2021-04-08 15:33:44

by Alexander Shishkin

[permalink] [raw]
Subject: [PATCH 2/2] perf intel-pt: Use aux_watermark

Turns out, the default setting of attr.aux_watermark to half of the total
buffer size is not very useful, especially with smaller buffers. The
problem is that, after half of the buffer is filled up, the kernel updates
->aux_head and sets up the next "transaction", while observing that
->aux_tail is still zero (as userspace haven't had the chance to update
it), meaning that the trace will have to stop at the end of this second
"transaction". This means, for example, that the second PERF_RECORD_AUX in
every trace comes with TRUNCATED flag set.

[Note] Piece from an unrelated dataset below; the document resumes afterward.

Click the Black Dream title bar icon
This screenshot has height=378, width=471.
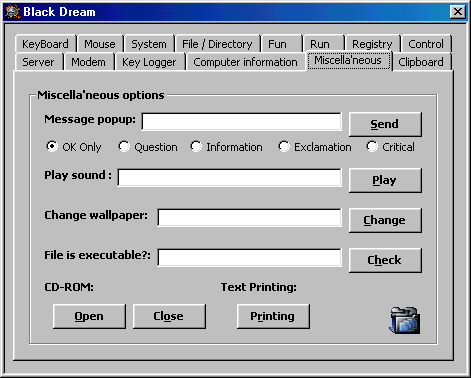click(13, 12)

Setting attr.aux_watermark to quarter of the buffer gives enough space for
the ->aux_tail update to be observed and prevents the data loss.

The obligatory before/after showcase:

> # perf_before record -e intel_pt//u -m,8 uname
> Linux
> [ perf record: Woken up 6 times to write data ]
> Warning:
> AUX data lost 4 times out of 10!
>
> [ perf record: Captured and wrote 0.099 MB perf.data ]
> # perf record -e intel_pt//u -m,8 uname
> Linux
> [ perf record: Woken up 4 times to write data ]
> [ perf record: Captured and wrote 0.039 MB perf.data ]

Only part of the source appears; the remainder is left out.